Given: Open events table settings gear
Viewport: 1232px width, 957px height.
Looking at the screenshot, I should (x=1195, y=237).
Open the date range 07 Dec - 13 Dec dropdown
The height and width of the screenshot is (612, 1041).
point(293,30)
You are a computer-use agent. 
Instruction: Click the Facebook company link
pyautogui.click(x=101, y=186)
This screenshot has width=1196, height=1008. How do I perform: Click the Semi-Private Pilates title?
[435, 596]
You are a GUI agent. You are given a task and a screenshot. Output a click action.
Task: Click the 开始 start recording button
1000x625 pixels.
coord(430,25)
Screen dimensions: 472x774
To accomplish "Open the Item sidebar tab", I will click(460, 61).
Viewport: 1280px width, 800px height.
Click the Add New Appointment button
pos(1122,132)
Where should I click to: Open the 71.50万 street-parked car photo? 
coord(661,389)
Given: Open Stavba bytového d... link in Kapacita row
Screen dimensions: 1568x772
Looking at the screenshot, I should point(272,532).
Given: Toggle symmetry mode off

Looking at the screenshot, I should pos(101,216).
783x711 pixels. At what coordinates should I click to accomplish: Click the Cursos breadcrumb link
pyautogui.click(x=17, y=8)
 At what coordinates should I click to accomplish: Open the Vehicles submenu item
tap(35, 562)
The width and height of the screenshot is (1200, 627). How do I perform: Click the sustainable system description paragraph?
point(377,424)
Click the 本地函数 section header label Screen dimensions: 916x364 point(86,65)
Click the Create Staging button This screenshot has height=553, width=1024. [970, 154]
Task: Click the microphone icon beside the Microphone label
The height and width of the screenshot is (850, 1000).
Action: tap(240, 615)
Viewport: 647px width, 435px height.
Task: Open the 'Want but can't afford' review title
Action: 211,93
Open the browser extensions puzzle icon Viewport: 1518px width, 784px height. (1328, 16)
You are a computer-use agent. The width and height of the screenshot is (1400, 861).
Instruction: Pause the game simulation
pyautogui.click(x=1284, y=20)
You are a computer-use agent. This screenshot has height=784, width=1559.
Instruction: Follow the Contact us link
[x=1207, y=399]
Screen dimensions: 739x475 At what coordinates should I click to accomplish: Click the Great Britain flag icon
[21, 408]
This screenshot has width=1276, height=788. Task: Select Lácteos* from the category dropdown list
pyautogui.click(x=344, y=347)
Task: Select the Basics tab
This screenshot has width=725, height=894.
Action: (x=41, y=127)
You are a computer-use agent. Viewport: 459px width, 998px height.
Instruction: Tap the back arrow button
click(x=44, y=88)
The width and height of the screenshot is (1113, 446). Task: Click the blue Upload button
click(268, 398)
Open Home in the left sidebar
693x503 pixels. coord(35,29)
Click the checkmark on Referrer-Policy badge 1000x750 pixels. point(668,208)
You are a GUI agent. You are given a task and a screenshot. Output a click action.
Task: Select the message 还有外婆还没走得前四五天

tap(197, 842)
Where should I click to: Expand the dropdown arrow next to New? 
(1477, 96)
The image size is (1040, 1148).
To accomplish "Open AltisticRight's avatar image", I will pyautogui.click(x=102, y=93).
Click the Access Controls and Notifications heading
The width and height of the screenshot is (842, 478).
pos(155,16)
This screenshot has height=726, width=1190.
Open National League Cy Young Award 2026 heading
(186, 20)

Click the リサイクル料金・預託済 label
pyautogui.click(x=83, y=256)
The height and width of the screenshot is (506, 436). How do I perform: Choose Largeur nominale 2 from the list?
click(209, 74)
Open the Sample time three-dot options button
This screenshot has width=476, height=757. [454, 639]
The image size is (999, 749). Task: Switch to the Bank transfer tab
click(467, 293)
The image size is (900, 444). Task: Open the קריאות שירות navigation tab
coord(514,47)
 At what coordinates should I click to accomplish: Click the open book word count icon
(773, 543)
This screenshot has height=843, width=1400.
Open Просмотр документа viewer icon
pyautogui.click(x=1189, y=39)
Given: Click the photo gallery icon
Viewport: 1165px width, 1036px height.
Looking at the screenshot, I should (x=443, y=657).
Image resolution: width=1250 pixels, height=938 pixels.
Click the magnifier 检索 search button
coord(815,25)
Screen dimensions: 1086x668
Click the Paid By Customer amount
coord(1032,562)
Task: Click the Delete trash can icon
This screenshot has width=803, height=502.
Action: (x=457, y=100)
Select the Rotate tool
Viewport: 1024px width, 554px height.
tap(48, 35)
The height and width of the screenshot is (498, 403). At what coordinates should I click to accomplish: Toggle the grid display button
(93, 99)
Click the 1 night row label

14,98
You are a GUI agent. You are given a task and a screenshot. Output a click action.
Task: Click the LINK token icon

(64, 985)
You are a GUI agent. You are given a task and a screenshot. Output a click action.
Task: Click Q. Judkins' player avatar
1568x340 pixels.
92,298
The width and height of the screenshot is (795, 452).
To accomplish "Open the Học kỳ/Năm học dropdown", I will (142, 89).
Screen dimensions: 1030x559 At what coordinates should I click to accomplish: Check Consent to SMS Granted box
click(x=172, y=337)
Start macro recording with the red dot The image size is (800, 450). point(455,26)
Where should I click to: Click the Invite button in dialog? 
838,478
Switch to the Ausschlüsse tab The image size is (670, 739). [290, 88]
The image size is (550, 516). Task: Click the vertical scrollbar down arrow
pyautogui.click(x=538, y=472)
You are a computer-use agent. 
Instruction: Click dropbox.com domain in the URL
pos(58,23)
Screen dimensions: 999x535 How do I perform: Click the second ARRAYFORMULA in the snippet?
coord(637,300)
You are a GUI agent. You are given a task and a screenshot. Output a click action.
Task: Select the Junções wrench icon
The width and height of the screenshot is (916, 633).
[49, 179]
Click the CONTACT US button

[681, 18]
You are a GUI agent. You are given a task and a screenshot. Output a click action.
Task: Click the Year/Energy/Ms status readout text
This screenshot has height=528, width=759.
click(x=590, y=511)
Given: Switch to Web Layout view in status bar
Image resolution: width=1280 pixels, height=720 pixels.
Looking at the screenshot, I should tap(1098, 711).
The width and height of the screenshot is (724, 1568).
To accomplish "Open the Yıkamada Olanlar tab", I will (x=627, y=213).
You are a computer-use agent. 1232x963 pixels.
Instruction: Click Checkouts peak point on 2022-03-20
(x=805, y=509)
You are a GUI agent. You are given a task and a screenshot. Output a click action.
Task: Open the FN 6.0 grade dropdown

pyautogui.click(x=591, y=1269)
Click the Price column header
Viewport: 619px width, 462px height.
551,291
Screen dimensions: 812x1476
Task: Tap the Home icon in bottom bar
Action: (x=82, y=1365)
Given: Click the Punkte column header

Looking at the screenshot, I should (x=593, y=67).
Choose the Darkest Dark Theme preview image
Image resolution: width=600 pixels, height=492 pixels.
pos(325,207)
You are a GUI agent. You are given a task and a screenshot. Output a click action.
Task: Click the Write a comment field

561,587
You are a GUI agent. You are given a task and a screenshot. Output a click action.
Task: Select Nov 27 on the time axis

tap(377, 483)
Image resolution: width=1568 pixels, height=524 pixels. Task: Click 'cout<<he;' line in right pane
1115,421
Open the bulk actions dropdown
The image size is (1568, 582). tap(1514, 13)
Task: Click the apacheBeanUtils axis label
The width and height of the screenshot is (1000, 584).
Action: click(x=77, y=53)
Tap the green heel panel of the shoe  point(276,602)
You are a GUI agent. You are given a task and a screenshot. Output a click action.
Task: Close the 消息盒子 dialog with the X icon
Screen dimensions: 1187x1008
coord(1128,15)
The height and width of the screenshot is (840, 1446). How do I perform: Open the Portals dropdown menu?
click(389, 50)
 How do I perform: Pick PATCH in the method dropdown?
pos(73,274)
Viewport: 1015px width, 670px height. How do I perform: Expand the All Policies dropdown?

---*---

§ Task directions:
The answer is the lines above between the line holding "You are a computer-use agent. 1232x963" and the line holding "Choose the Darkest Dark Theme preview image", inclusive, each written out exactly, and no others.

§ Result of this exercise:
You are a computer-use agent. 1232x963 pixels.
Instruction: Click Checkouts peak point on 2022-03-20
(x=805, y=509)
You are a GUI agent. You are given a task and a screenshot. Output a click action.
Task: Open the FN 6.0 grade dropdown

pyautogui.click(x=591, y=1269)
Click the Price column header
Viewport: 619px width, 462px height.
551,291
Screen dimensions: 812x1476
Task: Tap the Home icon in bottom bar
Action: (x=82, y=1365)
Given: Click the Punkte column header

Looking at the screenshot, I should (x=593, y=67).
Choose the Darkest Dark Theme preview image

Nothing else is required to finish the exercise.